Media Law




Media Law is a legal field that relates to legal regulation of the telecommunications industry, information technology, broadcasting, advertising, the entertainment industry, censorship, and internet and online services among others.

As the popularity of various media have proliferated, the field of media law has become more important. Just over a century ago, the media would have consisted of print and live performances alone. Today, the media comprises not only the printed word and live actors, but also radio, television, movies, video games, mobile devices, and the Internet.

Intellectual Property

One of the biggest areas of concern related to media law is intellectual property.

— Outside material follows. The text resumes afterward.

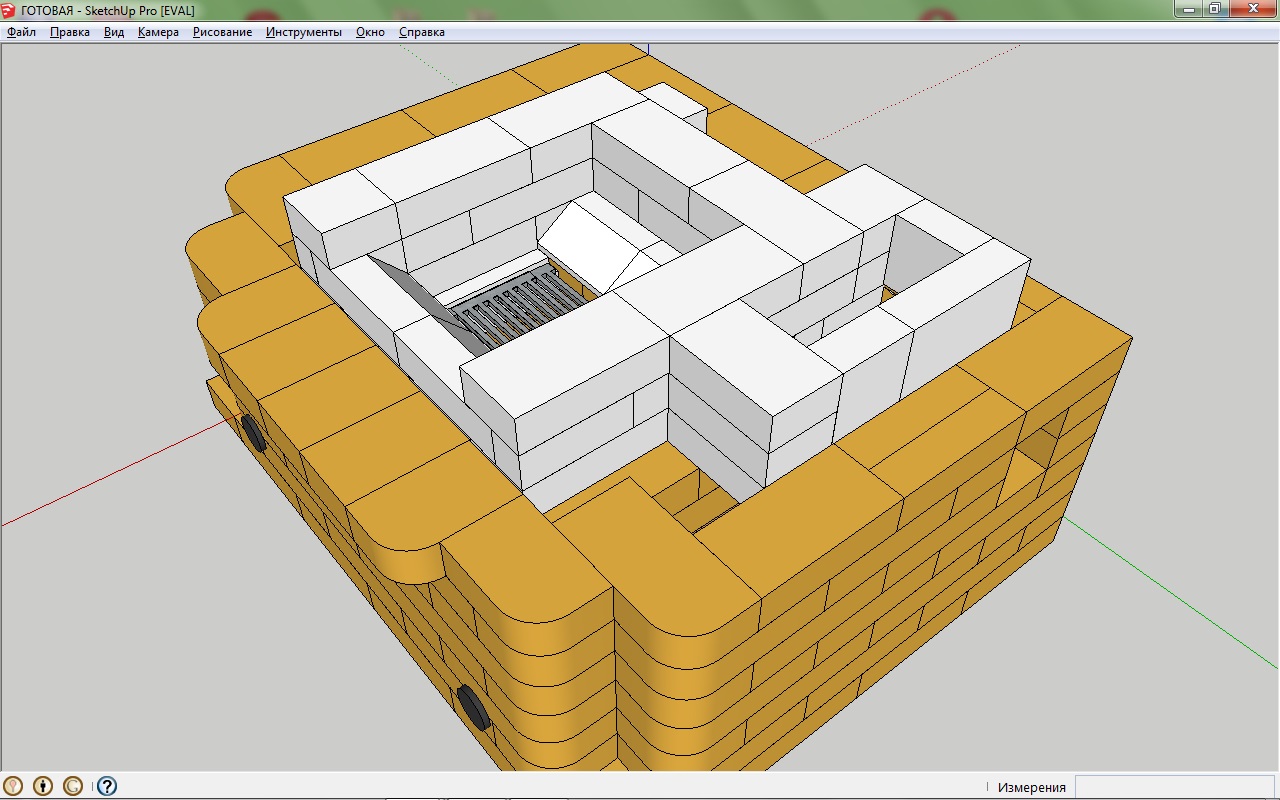Image resolution: width=1280 pixels, height=800 pixels.
Task: Minimize the SketchUp window
Action: (1187, 8)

This can take the form of copyright concerns for original works, trademarks for different brands, or even patents for media related technologies or processes. Licensing has been an enormous area of concern in recent years as means of illegally disseminating copyrighted works has become increasingly prevalent. Whether using peer-to-peer technologies or torrents, electronic file sharing has been seen as both an enormously beneficial means of spreading word for a new creative work or as a vehicle for enormous revenue losses to the TV, movie, and music industries.

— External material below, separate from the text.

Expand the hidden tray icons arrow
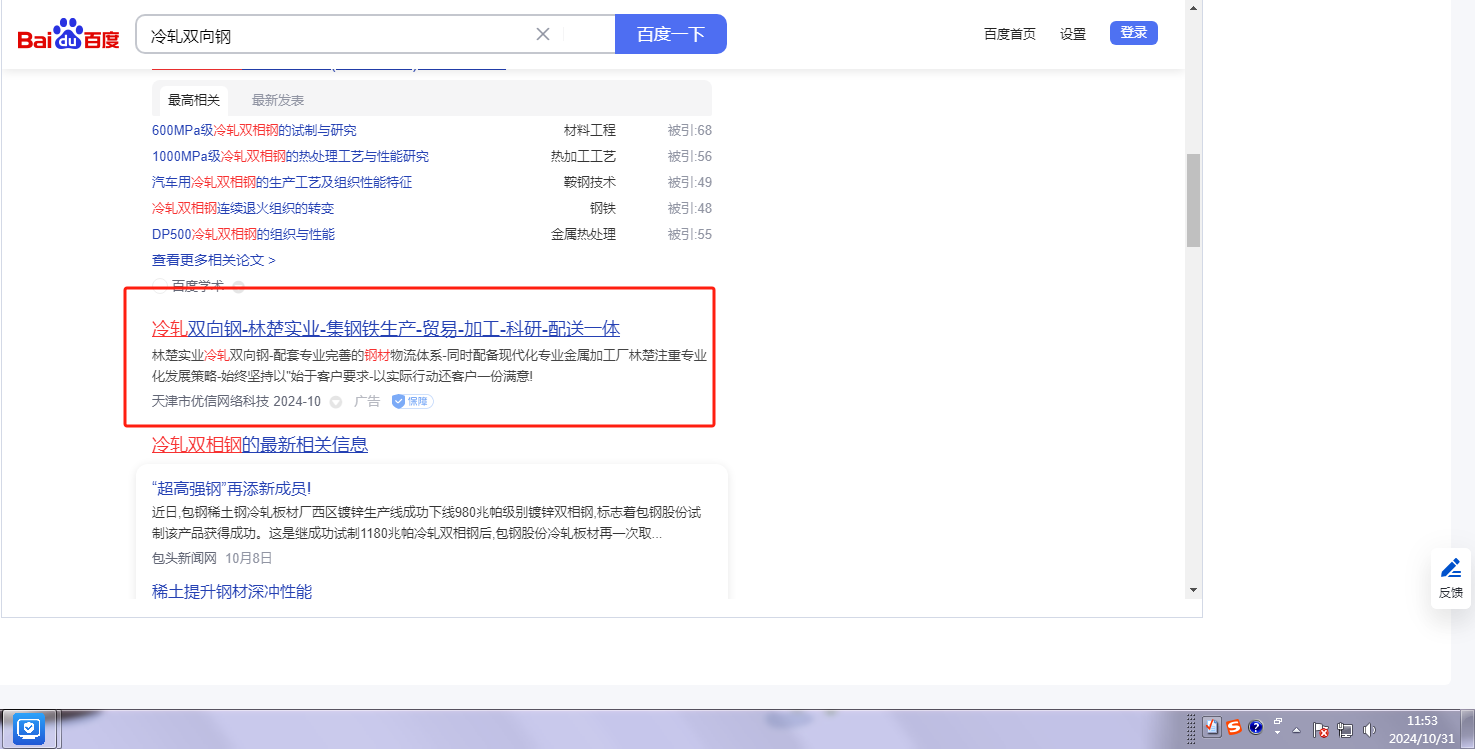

First Amendment and Censorship

Another enormous area of concern for media law relates to the right to free speech, censorship, and defamation. In the mid-20th century, a number of political groups put pressure on the entertainment industry to begin self-regulating its content. This led to things like the movie rating system (G, PG, PG-13, R, and NC-17) that virtually every moviegoer is familiar with today. Similar pressures led to warning stickers on music albums with explicit lyrics and ratings for television shows and video games. However, this has also resulted in a backlash, as creatives have pushed against the boundaries of this censorship, raising arguments of de facto infringement on free speech.

Defamation

Given the nature of the media, the threat of defamation spreading far and wide through modern technologies is a matter of great legal concern. Defamation is the spreading of untruthful information about a person or entity that results in damages. When spoken, as on a television broadcast, an Internet video, or in a movie, defamation is called slander. When written, as on a website, newspaper, or other publication, defamation is called libel. Both slander and libel can be devastating to a person or entity, and recent media laws involve concerns such as cyberbullying, Internet stalking, and other forms of harm that modern media make readily possible.

For more information about Media Law, please visit the resources identified below. You can also find legal assistance with your Media Law question or issue by vising our Law Firms page.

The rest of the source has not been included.